* COMPLETE THE FOLLOWING *
(A) According to the Gareloi report, which methods will be used to monitor and detect unrest? List every one.
(B) Answer these questions from the Gareloi report:
(i) What is the summit elevation of Gareloi?
(ii) What likely caused the loss of operation and communication with the seismic stations?
(iii) Who is the managing editor of the report?
(C) Reproduce the Gareloi report word for word, starting with "Smithsonian / US" and going on through "March-6 April 2021)".

━━━━━ PAGE

Smithsonian / US Geological Survey Weekly Volcanic Activity Report,
31 March-6 April 2021
Managing Editor: Sally Kuhn Sennert

Please cite this report as:

Global Volcanism Program, 2021. Report on Gareloi (United States). In: Sennert, S K (ed.), Weekly Volcanic Activity Report, 31 March-6 April 2021. Smithsonian Institution and US Geological Survey.

Weekly Report (31 March-6 April 2021)

Gareloi

United States

51.79°N, 178.794°W; summit elev. 1573 m

All times are local (unless otherwise noted)


AVO reported that a loss of operation and communication with all seismic stations on Gareloi was likely due to snow cover. Both the Aviation Color Code and the Volcano Alert Level were changed to Unassigned, reflecting the lack of this data to detect unrest. The observatory noted that regional infrasound networks, lightning detection, and satellite images will be used to monitor and detected unrest.

━━━━━━━━━━
━━━━━ DATA RECORDS

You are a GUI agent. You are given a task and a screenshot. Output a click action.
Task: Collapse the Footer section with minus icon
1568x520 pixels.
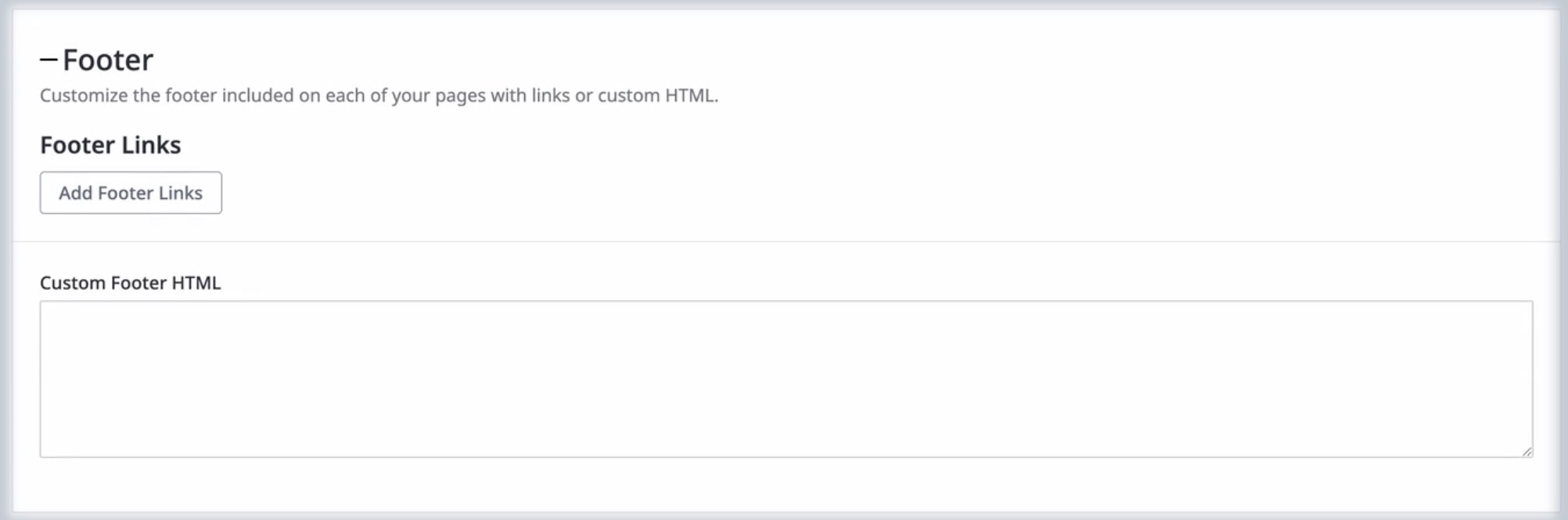pyautogui.click(x=49, y=60)
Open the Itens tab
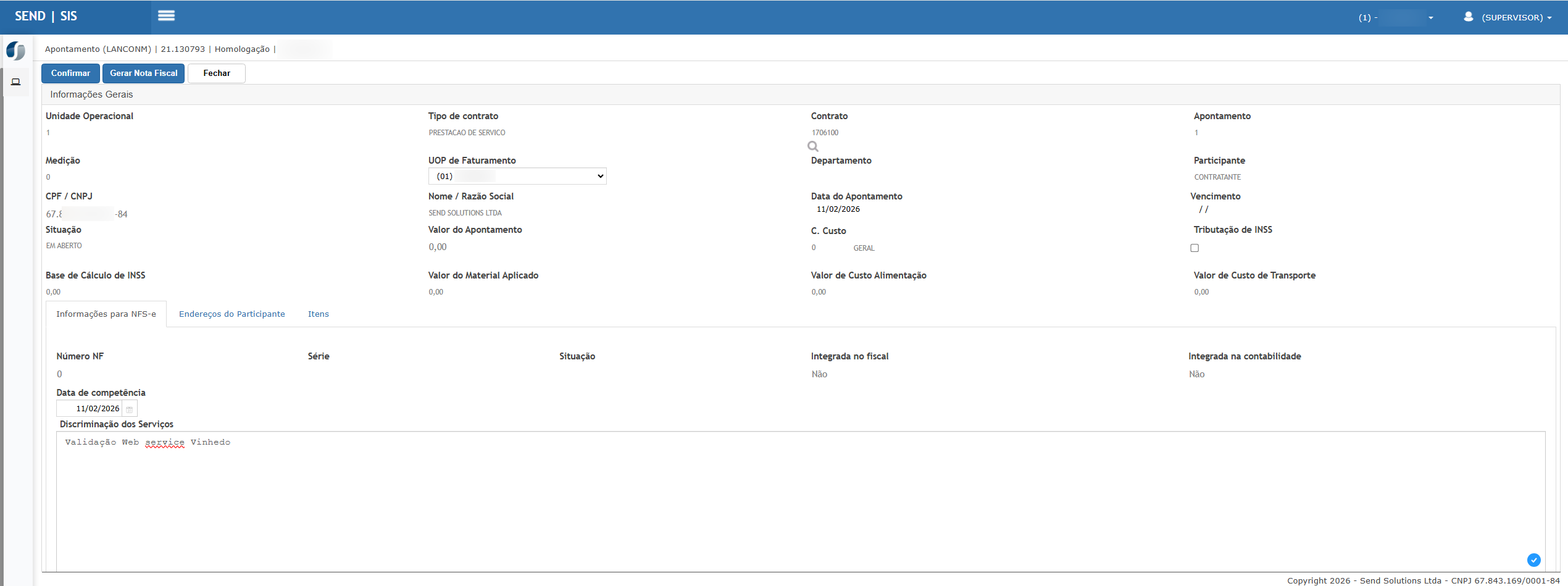The height and width of the screenshot is (586, 1568). coord(319,314)
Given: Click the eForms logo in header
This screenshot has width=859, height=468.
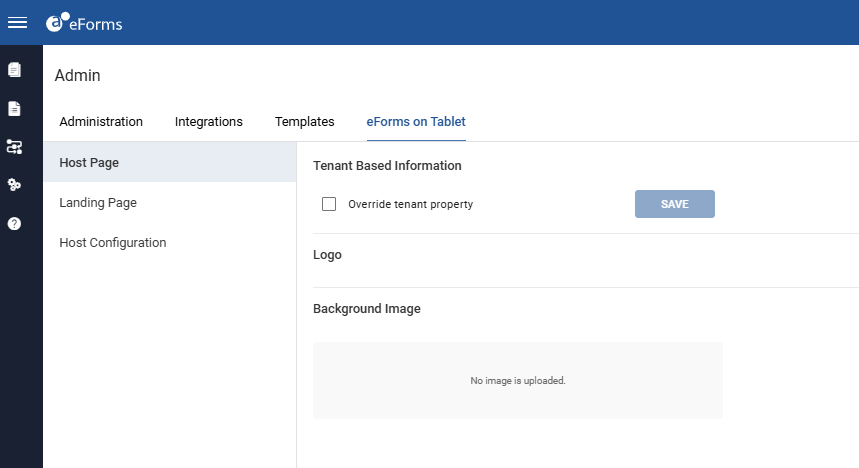Looking at the screenshot, I should pos(84,23).
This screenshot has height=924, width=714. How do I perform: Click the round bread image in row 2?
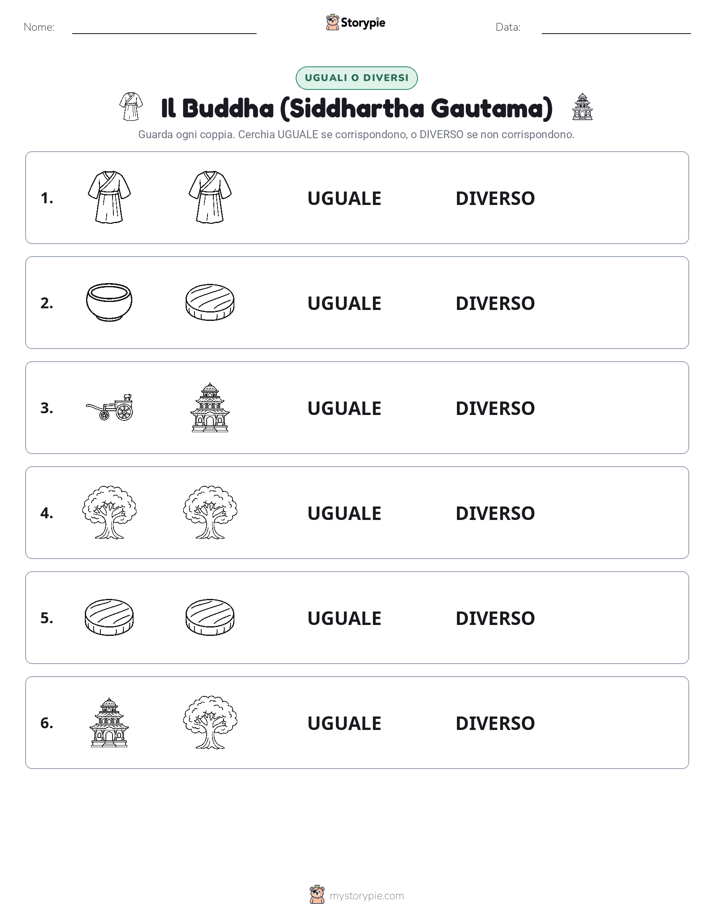210,302
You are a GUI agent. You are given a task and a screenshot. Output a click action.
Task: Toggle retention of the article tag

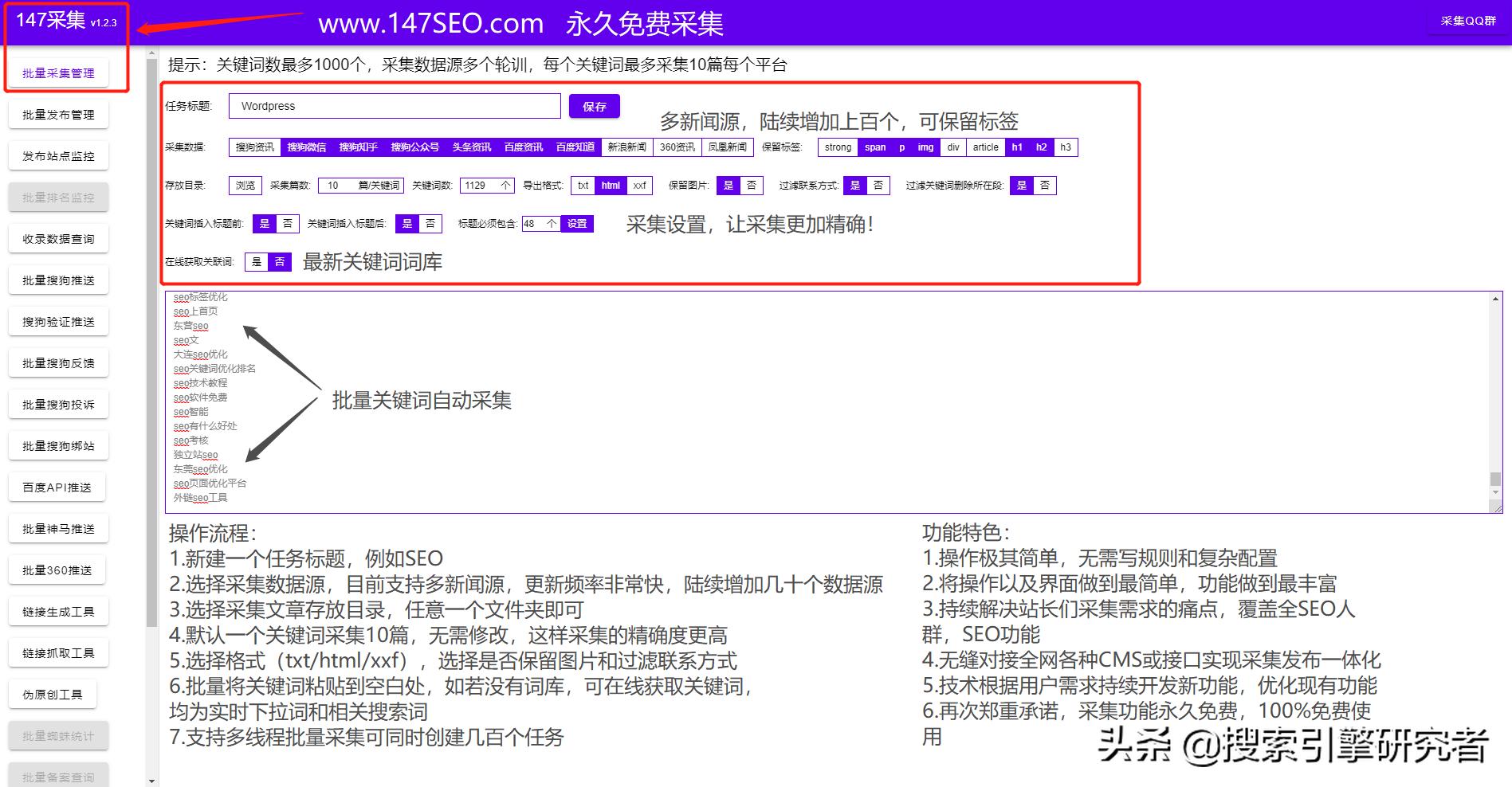(985, 147)
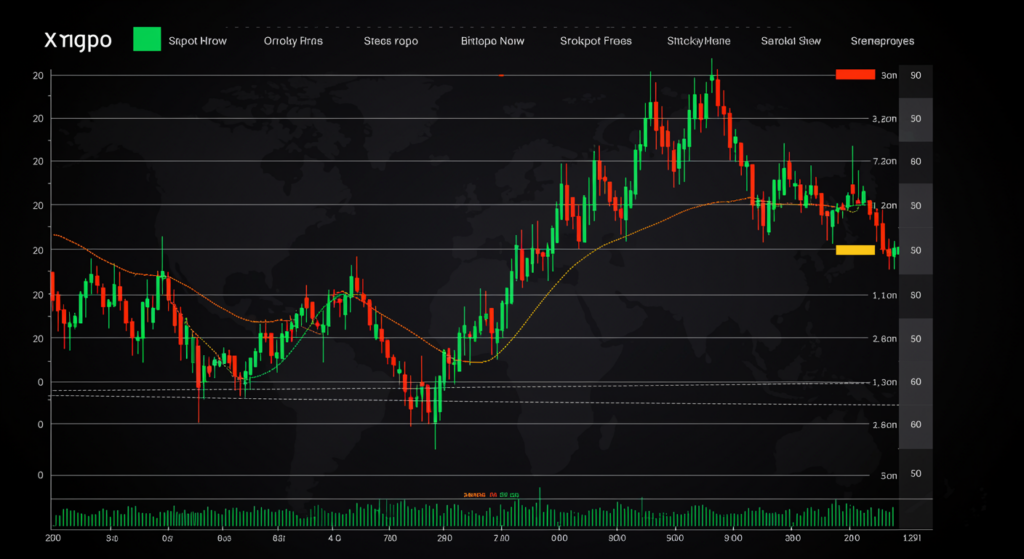
Task: Click the 3,20n price axis label
Action: (884, 118)
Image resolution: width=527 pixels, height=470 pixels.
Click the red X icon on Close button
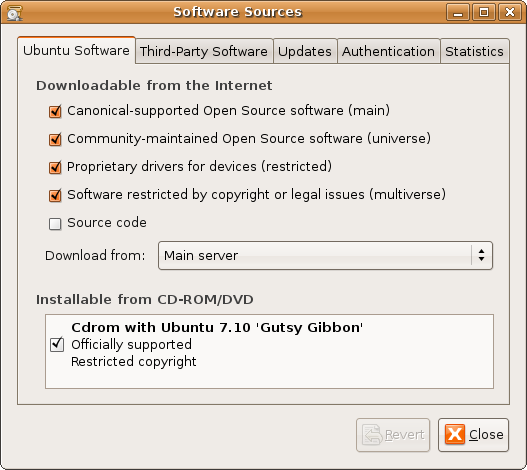(455, 434)
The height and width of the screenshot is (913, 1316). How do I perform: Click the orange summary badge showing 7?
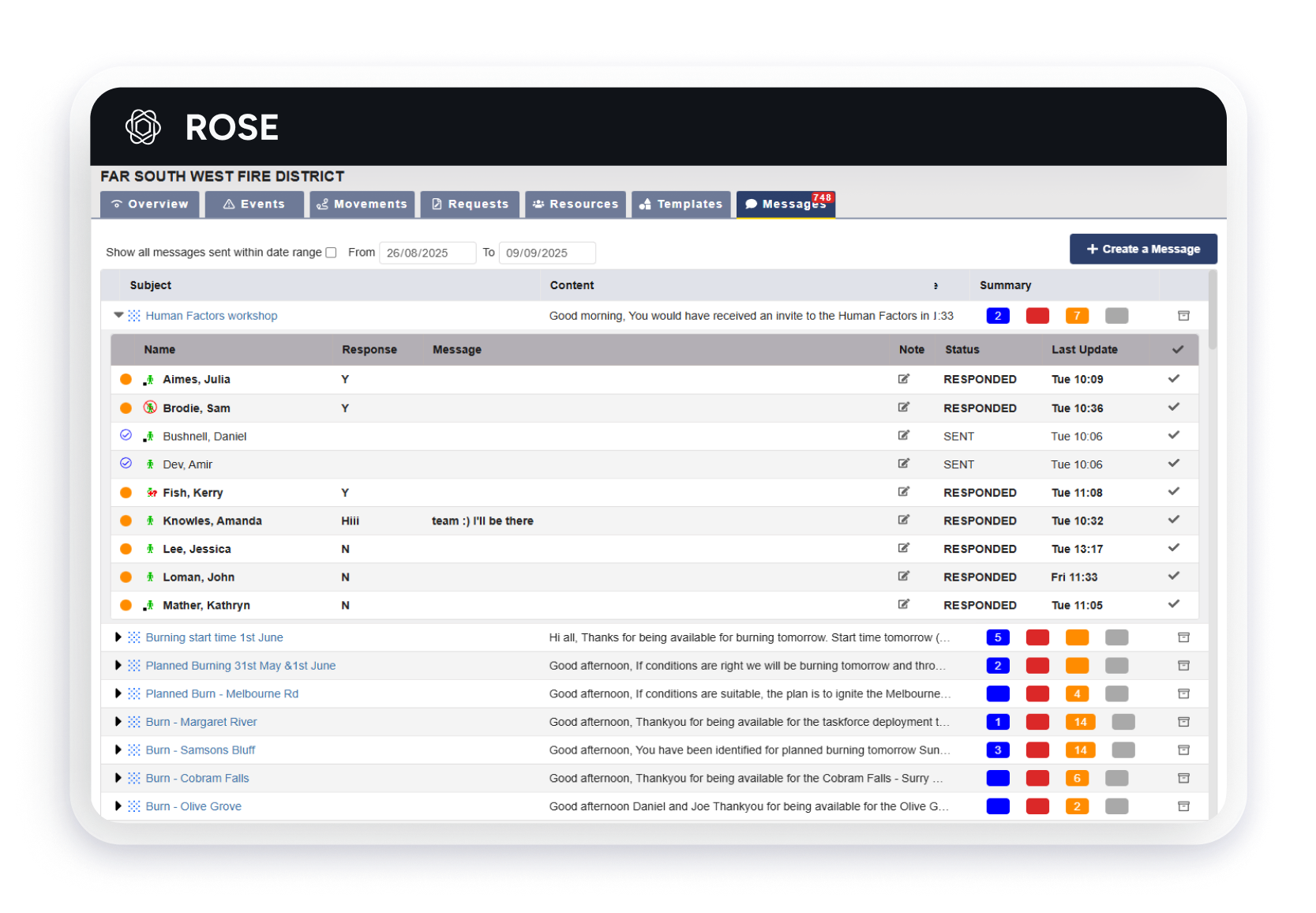[x=1077, y=315]
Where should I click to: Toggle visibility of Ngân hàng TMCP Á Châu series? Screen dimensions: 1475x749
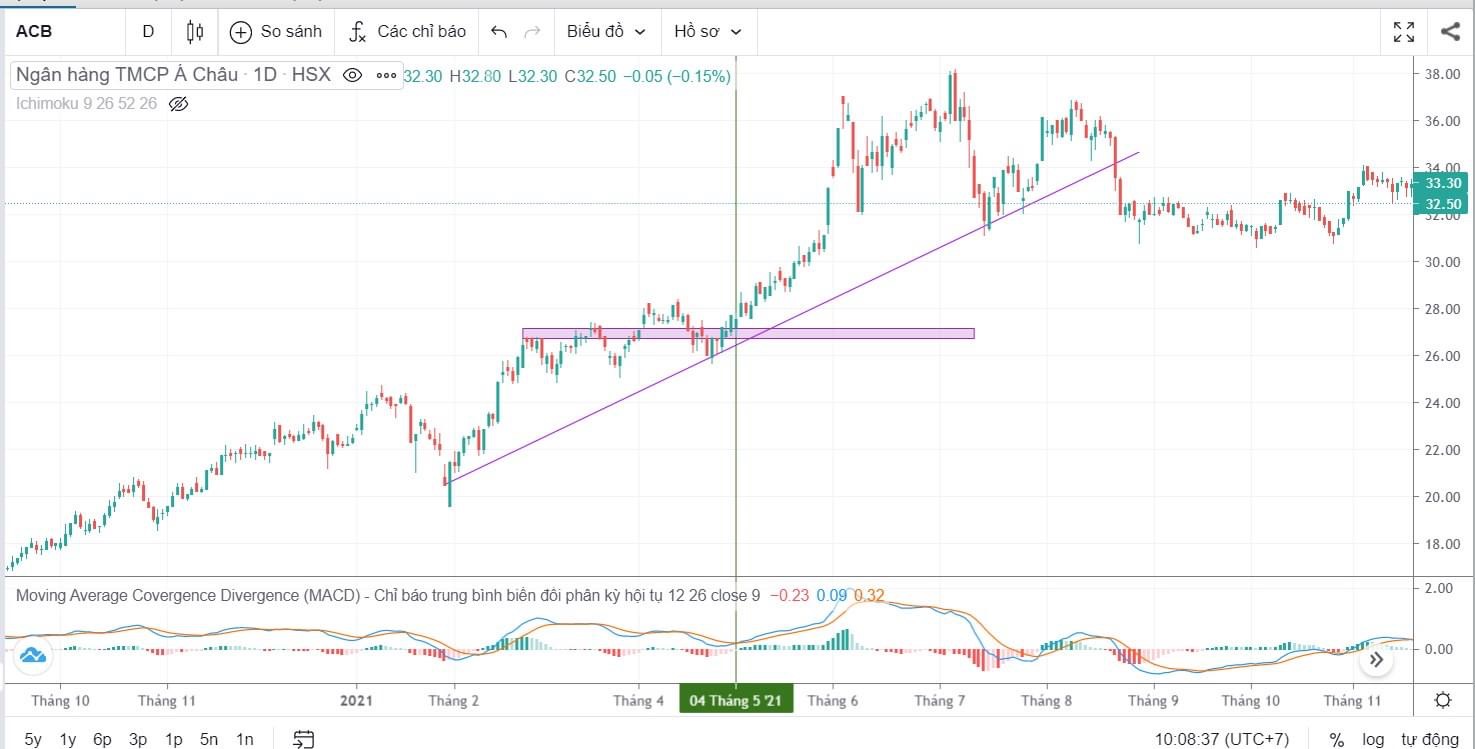pyautogui.click(x=352, y=75)
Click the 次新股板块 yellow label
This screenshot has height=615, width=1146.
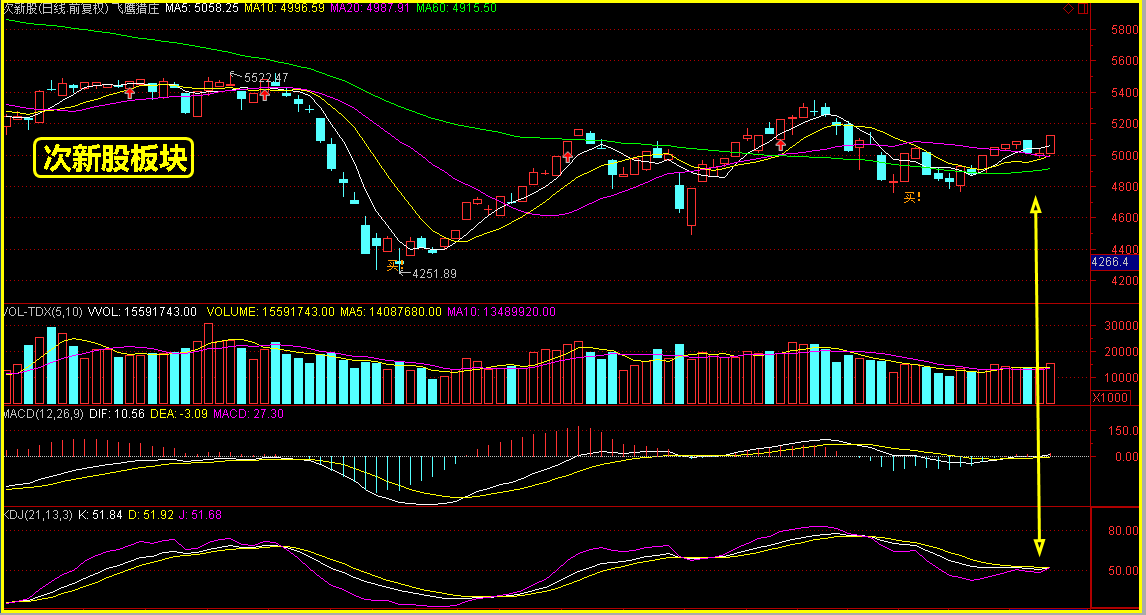113,159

━━━━━━━━━━

* ANSWERS PER TASK *
(A)
- Regional infrasound networks
- Lightning detection
- Satellite images

(B)
(i) 1573 m
(ii) Snow cover
(iii) Sally Kuhn Sennert

(C)
Smithsonian / US Geological Survey Weekly Volcanic Activity Report,
31 March-6 April 2021
Managing Editor: Sally Kuhn Sennert

Please cite this report as:

Global Volcanism Program, 2021. Report on Gareloi (United States). In: Sennert, S K (ed.), Weekly Volcanic Activity Report, 31 March-6 April 2021. Smithsonian Institution and US Geological Survey.

Weekly Report (31 March-6 April 2021)